** START **
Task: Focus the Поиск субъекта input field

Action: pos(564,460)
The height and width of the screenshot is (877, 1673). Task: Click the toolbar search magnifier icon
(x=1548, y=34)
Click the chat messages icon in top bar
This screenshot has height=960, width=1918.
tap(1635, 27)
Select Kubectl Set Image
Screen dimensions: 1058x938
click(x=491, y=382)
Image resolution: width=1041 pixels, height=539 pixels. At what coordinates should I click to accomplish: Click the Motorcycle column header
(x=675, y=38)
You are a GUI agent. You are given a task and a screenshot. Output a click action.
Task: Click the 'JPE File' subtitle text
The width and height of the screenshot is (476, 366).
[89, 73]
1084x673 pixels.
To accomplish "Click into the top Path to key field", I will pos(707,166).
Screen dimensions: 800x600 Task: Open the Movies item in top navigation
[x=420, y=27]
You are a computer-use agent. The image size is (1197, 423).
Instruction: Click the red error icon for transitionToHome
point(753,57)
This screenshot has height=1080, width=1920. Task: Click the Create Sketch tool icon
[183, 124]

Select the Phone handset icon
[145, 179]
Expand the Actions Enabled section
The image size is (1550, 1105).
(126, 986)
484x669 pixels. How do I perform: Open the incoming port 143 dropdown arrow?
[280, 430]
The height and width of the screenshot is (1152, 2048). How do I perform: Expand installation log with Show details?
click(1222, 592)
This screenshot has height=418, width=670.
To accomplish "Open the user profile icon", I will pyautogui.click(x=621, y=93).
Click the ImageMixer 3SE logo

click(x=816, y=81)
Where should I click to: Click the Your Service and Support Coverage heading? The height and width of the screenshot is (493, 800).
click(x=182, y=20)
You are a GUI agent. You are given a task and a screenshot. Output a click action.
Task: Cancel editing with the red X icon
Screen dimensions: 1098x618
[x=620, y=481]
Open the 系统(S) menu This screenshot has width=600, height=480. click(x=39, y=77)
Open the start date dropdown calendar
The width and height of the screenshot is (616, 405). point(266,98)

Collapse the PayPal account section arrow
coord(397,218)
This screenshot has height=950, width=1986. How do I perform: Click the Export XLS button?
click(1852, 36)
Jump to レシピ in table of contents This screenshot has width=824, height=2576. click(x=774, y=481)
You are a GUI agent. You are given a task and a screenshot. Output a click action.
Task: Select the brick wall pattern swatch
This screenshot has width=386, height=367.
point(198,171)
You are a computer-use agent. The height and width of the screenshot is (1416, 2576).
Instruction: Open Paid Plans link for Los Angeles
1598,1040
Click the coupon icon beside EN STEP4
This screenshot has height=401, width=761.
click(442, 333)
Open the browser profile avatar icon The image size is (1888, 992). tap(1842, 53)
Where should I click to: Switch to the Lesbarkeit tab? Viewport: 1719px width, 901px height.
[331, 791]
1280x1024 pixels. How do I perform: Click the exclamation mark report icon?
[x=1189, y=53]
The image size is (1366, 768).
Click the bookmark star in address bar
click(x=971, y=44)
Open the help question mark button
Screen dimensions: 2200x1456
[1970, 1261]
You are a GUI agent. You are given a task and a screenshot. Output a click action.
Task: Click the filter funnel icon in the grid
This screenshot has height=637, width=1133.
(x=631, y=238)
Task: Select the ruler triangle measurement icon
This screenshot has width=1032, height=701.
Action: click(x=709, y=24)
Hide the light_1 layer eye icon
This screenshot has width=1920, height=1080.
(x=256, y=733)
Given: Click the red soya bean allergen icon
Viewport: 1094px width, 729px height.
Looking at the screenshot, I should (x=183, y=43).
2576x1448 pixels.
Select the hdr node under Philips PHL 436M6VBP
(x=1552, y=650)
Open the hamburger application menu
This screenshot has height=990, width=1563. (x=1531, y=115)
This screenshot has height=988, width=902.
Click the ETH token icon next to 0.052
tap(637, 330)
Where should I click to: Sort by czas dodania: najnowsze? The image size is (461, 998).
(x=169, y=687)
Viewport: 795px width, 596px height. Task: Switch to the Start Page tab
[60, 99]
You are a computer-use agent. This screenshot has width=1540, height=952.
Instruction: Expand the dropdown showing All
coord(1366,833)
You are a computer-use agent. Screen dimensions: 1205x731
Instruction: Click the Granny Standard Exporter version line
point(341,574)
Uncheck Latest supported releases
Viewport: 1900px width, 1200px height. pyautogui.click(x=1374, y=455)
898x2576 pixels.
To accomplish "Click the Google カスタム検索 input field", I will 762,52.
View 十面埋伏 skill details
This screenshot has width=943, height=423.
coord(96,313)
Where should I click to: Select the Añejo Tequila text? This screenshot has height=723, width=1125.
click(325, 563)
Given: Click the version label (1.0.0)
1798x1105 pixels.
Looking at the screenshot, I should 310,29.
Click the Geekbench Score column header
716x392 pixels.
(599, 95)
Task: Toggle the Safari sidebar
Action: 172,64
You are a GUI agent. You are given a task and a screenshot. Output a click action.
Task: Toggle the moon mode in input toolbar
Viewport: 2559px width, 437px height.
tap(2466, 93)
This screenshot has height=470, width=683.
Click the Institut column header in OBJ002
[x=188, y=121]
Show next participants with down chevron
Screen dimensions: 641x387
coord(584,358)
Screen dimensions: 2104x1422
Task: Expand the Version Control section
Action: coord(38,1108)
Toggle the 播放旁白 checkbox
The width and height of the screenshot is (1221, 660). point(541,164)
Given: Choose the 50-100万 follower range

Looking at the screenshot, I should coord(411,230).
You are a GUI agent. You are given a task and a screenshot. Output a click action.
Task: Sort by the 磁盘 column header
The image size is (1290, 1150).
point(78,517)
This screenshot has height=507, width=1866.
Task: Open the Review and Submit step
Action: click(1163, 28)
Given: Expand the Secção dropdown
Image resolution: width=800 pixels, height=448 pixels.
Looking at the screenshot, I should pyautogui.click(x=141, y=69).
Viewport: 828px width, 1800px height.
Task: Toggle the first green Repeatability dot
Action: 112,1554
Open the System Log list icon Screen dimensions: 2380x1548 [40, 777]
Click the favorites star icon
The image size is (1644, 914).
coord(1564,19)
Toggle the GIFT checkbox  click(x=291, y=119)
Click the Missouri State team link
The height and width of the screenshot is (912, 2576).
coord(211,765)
** END **
_Given instruction_: Rewrite all the entries above with every "magnifier" changed to "magnifying glass". Leave everything else unchanged.

_Response to the task_:
Task: Focus the Поиск субъекта input field

Action: pos(564,460)
The height and width of the screenshot is (877, 1673). Task: Click the toolbar search magnifying glass icon
(x=1548, y=34)
Click the chat messages icon in top bar
This screenshot has height=960, width=1918.
tap(1635, 27)
Select Kubectl Set Image
Screen dimensions: 1058x938
click(x=491, y=382)
Image resolution: width=1041 pixels, height=539 pixels. At what coordinates should I click to accomplish: Click the Motorcycle column header
(x=675, y=38)
You are a GUI agent. You are given a task and a screenshot. Output a click action.
Task: Click the 'JPE File' subtitle text
The width and height of the screenshot is (476, 366).
[89, 73]
1084x673 pixels.
To accomplish "Click into the top Path to key field", I will pos(707,166).
Screen dimensions: 800x600 Task: Open the Movies item in top navigation
[x=420, y=27]
You are a computer-use agent. The image size is (1197, 423).
Instruction: Click the red error icon for transitionToHome
point(753,57)
This screenshot has height=1080, width=1920. Task: Click the Create Sketch tool icon
[183, 124]

Select the Phone handset icon
[145, 179]
Expand the Actions Enabled section
The image size is (1550, 1105).
(126, 986)
484x669 pixels. How do I perform: Open the incoming port 143 dropdown arrow?
[280, 430]
The height and width of the screenshot is (1152, 2048). How do I perform: Expand installation log with Show details?
click(1222, 592)
This screenshot has height=418, width=670.
To accomplish "Open the user profile icon", I will pyautogui.click(x=621, y=93).
Click the ImageMixer 3SE logo

click(x=816, y=81)
Where should I click to: Click the Your Service and Support Coverage heading? The height and width of the screenshot is (493, 800).
click(x=182, y=20)
You are a GUI agent. You are given a task and a screenshot. Output a click action.
Task: Cancel editing with the red X icon
Screen dimensions: 1098x618
[x=620, y=481]
Open the 系统(S) menu This screenshot has width=600, height=480. click(x=39, y=77)
Open the start date dropdown calendar
The width and height of the screenshot is (616, 405). point(266,98)

Collapse the PayPal account section arrow
coord(397,218)
This screenshot has height=950, width=1986. How do I perform: Click the Export XLS button?
click(1852, 36)
Jump to レシピ in table of contents This screenshot has width=824, height=2576. click(x=774, y=481)
You are a GUI agent. You are given a task and a screenshot. Output a click action.
Task: Select the brick wall pattern swatch
This screenshot has width=386, height=367.
point(198,171)
You are a computer-use agent. The height and width of the screenshot is (1416, 2576).
Instruction: Open Paid Plans link for Los Angeles
1598,1040
Click the coupon icon beside EN STEP4
This screenshot has height=401, width=761.
click(442, 333)
Open the browser profile avatar icon The image size is (1888, 992). tap(1842, 53)
Where should I click to: Switch to the Lesbarkeit tab? Viewport: 1719px width, 901px height.
[331, 791]
1280x1024 pixels. How do I perform: Click the exclamation mark report icon?
[x=1189, y=53]
The image size is (1366, 768).
Click the bookmark star in address bar
click(x=971, y=44)
Open the help question mark button
Screen dimensions: 2200x1456
[1970, 1261]
You are a GUI agent. You are given a task and a screenshot. Output a click action.
Task: Click the filter funnel icon in the grid
This screenshot has height=637, width=1133.
(x=631, y=238)
Task: Select the ruler triangle measurement icon
This screenshot has width=1032, height=701.
Action: click(x=709, y=24)
Hide the light_1 layer eye icon
This screenshot has width=1920, height=1080.
(x=256, y=733)
Given: Click the red soya bean allergen icon
Viewport: 1094px width, 729px height.
Looking at the screenshot, I should (x=183, y=43).
2576x1448 pixels.
Select the hdr node under Philips PHL 436M6VBP
(x=1552, y=650)
Open the hamburger application menu
This screenshot has height=990, width=1563. (x=1531, y=115)
This screenshot has height=988, width=902.
Click the ETH token icon next to 0.052
tap(637, 330)
Where should I click to: Sort by czas dodania: najnowsze? The image size is (461, 998).
(x=169, y=687)
Viewport: 795px width, 596px height. Task: Switch to the Start Page tab
[60, 99]
You are a computer-use agent. This screenshot has width=1540, height=952.
Instruction: Expand the dropdown showing All
coord(1366,833)
You are a computer-use agent. Screen dimensions: 1205x731
Instruction: Click the Granny Standard Exporter version line
point(341,574)
Uncheck Latest supported releases
Viewport: 1900px width, 1200px height. pyautogui.click(x=1374, y=455)
898x2576 pixels.
To accomplish "Click the Google カスタム検索 input field", I will 762,52.
View 十面埋伏 skill details
This screenshot has width=943, height=423.
coord(96,313)
Where should I click to: Select the Añejo Tequila text? This screenshot has height=723, width=1125.
click(325, 563)
Given: Click the version label (1.0.0)
1798x1105 pixels.
Looking at the screenshot, I should 310,29.
Click the Geekbench Score column header
716x392 pixels.
(599, 95)
Task: Toggle the Safari sidebar
Action: 172,64
You are a GUI agent. You are given a task and a screenshot. Output a click action.
Task: Toggle the moon mode in input toolbar
Viewport: 2559px width, 437px height.
tap(2466, 93)
This screenshot has height=470, width=683.
Click the Institut column header in OBJ002
[x=188, y=121]
Show next participants with down chevron
Screen dimensions: 641x387
coord(584,358)
Screen dimensions: 2104x1422
Task: Expand the Version Control section
Action: coord(38,1108)
Toggle the 播放旁白 checkbox
The width and height of the screenshot is (1221, 660). point(541,164)
Given: Choose the 50-100万 follower range

Looking at the screenshot, I should coord(411,230).
You are a GUI agent. You are given a task and a screenshot. Output a click action.
Task: Sort by the 磁盘 column header
The image size is (1290, 1150).
point(78,517)
This screenshot has height=507, width=1866.
Task: Open the Review and Submit step
Action: click(1163, 28)
Given: Expand the Secção dropdown
Image resolution: width=800 pixels, height=448 pixels.
Looking at the screenshot, I should pyautogui.click(x=141, y=69).
Viewport: 828px width, 1800px height.
Task: Toggle the first green Repeatability dot
Action: 112,1554
Open the System Log list icon Screen dimensions: 2380x1548 [40, 777]
Click the favorites star icon
The image size is (1644, 914).
coord(1564,19)
Toggle the GIFT checkbox  click(x=291, y=119)
Click the Missouri State team link
The height and width of the screenshot is (912, 2576).
coord(211,765)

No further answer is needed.